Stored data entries
>>>
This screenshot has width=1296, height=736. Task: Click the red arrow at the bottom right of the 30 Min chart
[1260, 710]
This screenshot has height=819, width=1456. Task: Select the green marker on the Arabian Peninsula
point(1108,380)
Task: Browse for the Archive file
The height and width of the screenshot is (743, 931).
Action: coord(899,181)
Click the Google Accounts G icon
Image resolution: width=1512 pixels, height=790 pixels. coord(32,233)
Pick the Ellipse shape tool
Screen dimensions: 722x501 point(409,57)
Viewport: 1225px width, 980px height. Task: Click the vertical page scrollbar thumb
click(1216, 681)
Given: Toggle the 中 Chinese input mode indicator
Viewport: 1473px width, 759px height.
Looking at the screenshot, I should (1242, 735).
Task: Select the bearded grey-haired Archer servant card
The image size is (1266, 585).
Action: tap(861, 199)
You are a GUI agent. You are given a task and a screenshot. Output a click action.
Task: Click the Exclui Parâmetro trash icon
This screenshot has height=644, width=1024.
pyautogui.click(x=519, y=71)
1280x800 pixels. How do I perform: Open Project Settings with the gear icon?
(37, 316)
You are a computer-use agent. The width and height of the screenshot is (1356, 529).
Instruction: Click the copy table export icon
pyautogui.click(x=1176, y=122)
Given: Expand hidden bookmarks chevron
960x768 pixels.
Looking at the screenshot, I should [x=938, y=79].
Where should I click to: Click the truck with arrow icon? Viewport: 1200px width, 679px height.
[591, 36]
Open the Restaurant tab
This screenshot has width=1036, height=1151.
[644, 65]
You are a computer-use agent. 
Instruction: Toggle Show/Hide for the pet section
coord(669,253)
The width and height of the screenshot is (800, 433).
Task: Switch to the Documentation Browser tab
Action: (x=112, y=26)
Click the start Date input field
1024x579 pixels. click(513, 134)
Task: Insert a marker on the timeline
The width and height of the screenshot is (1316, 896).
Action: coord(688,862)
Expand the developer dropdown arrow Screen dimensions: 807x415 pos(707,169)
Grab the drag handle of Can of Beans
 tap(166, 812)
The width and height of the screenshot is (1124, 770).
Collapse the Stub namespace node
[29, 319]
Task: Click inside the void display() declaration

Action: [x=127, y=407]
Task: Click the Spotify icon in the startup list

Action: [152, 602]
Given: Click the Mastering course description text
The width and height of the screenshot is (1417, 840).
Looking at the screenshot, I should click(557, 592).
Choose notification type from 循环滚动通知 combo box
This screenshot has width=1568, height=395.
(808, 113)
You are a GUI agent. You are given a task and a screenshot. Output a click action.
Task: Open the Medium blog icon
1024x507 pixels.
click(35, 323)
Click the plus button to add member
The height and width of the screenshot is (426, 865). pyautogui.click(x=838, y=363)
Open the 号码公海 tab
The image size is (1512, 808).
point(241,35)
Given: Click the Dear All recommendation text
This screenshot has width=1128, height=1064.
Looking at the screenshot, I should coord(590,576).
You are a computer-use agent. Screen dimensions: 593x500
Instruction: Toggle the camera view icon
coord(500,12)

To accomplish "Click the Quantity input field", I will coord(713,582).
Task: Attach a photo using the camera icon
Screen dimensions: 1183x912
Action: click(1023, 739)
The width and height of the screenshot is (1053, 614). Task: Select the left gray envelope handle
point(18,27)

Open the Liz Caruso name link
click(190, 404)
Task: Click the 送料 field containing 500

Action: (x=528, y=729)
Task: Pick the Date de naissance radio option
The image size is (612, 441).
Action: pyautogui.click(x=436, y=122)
<<<
*WORK REQUIRED:* Every line of the data should be output exactly as it was given.

*WRITTEN RESPONSE:*
This screenshot has width=1296, height=736. Task: Click the red arrow at the bottom right of the 30 Min chart
[1260, 710]
This screenshot has height=819, width=1456. Task: Select the green marker on the Arabian Peninsula
point(1108,380)
Task: Browse for the Archive file
The height and width of the screenshot is (743, 931).
Action: coord(899,181)
Click the Google Accounts G icon
Image resolution: width=1512 pixels, height=790 pixels. coord(32,233)
Pick the Ellipse shape tool
Screen dimensions: 722x501 point(409,57)
Viewport: 1225px width, 980px height. Task: Click the vertical page scrollbar thumb
click(1216, 681)
Given: Toggle the 中 Chinese input mode indicator
Viewport: 1473px width, 759px height.
Looking at the screenshot, I should (1242, 735).
Task: Select the bearded grey-haired Archer servant card
The image size is (1266, 585).
Action: tap(861, 199)
You are a GUI agent. You are given a task and a screenshot. Output a click action.
Task: Click the Exclui Parâmetro trash icon
This screenshot has height=644, width=1024.
pyautogui.click(x=519, y=71)
1280x800 pixels. How do I perform: Open Project Settings with the gear icon?
(37, 316)
You are a computer-use agent. The width and height of the screenshot is (1356, 529).
Instruction: Click the copy table export icon
pyautogui.click(x=1176, y=122)
Given: Expand hidden bookmarks chevron
960x768 pixels.
Looking at the screenshot, I should [x=938, y=79].
Where should I click to: Click the truck with arrow icon? Viewport: 1200px width, 679px height.
[591, 36]
Open the Restaurant tab
This screenshot has width=1036, height=1151.
[644, 65]
You are a computer-use agent. 
Instruction: Toggle Show/Hide for the pet section
coord(669,253)
The width and height of the screenshot is (800, 433).
Task: Switch to the Documentation Browser tab
Action: (x=112, y=26)
Click the start Date input field
1024x579 pixels. click(513, 134)
Task: Insert a marker on the timeline
The width and height of the screenshot is (1316, 896).
Action: coord(688,862)
Expand the developer dropdown arrow Screen dimensions: 807x415 pos(707,169)
Grab the drag handle of Can of Beans
 tap(166, 812)
The width and height of the screenshot is (1124, 770).
Collapse the Stub namespace node
[29, 319]
Task: Click inside the void display() declaration

Action: [x=127, y=407]
Task: Click the Spotify icon in the startup list

Action: [152, 602]
Given: Click the Mastering course description text
The width and height of the screenshot is (1417, 840).
Looking at the screenshot, I should click(557, 592).
Choose notification type from 循环滚动通知 combo box
This screenshot has width=1568, height=395.
(808, 113)
You are a GUI agent. You are given a task and a screenshot. Output a click action.
Task: Open the Medium blog icon
1024x507 pixels.
click(35, 323)
Click the plus button to add member
The height and width of the screenshot is (426, 865). pyautogui.click(x=838, y=363)
Open the 号码公海 tab
The image size is (1512, 808).
point(241,35)
Given: Click the Dear All recommendation text
This screenshot has width=1128, height=1064.
Looking at the screenshot, I should coord(590,576).
You are a computer-use agent. Screen dimensions: 593x500
Instruction: Toggle the camera view icon
coord(500,12)

To accomplish "Click the Quantity input field", I will coord(713,582).
Task: Attach a photo using the camera icon
Screen dimensions: 1183x912
Action: click(1023, 739)
The width and height of the screenshot is (1053, 614). Task: Select the left gray envelope handle
point(18,27)

Open the Liz Caruso name link
click(190, 404)
Task: Click the 送料 field containing 500

Action: (x=528, y=729)
Task: Pick the Date de naissance radio option
The image size is (612, 441).
Action: pyautogui.click(x=436, y=122)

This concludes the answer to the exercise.